— ASSIGNMENT —
Only the lines holding "agent" are wanted here; copy each from the listing.

*-*-*

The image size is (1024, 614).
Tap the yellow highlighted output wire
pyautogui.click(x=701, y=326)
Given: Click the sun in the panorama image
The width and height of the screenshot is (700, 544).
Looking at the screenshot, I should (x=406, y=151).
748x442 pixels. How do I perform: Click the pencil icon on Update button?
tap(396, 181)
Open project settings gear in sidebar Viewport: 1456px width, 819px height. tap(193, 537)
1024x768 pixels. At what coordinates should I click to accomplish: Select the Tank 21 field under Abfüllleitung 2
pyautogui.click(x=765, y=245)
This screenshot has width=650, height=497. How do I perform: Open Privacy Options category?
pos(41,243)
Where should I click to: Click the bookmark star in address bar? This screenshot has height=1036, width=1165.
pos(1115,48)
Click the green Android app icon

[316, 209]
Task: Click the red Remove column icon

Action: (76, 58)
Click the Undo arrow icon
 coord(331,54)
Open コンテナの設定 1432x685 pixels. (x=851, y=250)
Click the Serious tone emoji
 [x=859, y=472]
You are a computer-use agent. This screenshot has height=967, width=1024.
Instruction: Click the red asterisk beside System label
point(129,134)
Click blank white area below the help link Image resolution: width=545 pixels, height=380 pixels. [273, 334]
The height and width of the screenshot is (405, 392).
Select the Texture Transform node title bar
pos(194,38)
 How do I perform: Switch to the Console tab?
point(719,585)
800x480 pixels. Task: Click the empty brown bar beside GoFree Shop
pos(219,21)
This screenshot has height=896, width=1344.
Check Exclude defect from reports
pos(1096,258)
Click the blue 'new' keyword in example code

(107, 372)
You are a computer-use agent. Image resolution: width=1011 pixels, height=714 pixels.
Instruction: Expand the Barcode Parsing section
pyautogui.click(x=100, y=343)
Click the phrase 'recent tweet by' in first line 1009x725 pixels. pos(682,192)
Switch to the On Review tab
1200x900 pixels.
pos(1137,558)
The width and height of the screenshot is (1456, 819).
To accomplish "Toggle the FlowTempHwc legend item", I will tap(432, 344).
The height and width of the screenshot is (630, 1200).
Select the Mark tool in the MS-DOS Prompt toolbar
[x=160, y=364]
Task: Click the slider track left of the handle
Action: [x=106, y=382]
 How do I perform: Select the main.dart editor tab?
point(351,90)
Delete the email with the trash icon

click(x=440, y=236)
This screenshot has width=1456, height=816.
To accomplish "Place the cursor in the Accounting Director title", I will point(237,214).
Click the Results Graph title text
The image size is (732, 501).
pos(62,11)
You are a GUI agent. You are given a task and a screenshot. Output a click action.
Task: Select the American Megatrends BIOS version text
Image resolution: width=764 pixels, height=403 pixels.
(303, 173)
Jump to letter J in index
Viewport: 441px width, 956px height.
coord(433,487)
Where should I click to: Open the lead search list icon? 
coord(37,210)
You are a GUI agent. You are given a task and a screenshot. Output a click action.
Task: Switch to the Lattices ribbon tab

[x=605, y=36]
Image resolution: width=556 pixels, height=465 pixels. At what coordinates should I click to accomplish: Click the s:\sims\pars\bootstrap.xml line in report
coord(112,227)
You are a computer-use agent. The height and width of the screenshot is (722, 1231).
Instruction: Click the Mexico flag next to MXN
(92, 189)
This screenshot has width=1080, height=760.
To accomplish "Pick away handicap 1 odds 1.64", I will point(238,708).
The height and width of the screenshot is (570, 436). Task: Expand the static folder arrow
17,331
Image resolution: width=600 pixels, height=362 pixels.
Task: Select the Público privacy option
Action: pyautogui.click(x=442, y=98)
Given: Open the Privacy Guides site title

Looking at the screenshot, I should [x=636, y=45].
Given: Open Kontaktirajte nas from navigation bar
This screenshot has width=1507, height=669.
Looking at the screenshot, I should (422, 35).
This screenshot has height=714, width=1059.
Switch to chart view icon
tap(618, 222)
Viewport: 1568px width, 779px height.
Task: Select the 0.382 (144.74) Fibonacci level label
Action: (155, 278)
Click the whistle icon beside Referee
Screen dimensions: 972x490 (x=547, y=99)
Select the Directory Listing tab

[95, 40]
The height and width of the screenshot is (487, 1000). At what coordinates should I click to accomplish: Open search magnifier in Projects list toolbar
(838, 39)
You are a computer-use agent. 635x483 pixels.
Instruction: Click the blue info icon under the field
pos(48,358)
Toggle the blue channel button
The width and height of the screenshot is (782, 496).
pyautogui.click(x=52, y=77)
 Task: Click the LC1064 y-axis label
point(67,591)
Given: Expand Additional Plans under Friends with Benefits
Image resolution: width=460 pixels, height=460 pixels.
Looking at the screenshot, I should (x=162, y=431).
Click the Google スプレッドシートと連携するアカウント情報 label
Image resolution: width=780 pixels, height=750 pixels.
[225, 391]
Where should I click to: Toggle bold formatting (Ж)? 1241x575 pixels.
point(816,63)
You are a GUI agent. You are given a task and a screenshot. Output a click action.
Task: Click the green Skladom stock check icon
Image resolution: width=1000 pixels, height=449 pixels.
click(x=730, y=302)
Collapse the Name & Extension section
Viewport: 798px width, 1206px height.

*-*-*

— RESULT —
You are a computer-use agent. This screenshot has height=967, width=1024.
You are a computer-use agent. Image resolution: width=1011 pixels, height=714 pixels.
You are a GUI agent. You are given a task and a screenshot. Output a click action.
You are a GUI agent. You are given a task and a screenshot. Output a click action.
You are a computer-use agent. The height and width of the screenshot is (722, 1231).
You are a computer-use agent. 635x483 pixels.
You are a GUI agent. You are given a task and a screenshot. Output a click action.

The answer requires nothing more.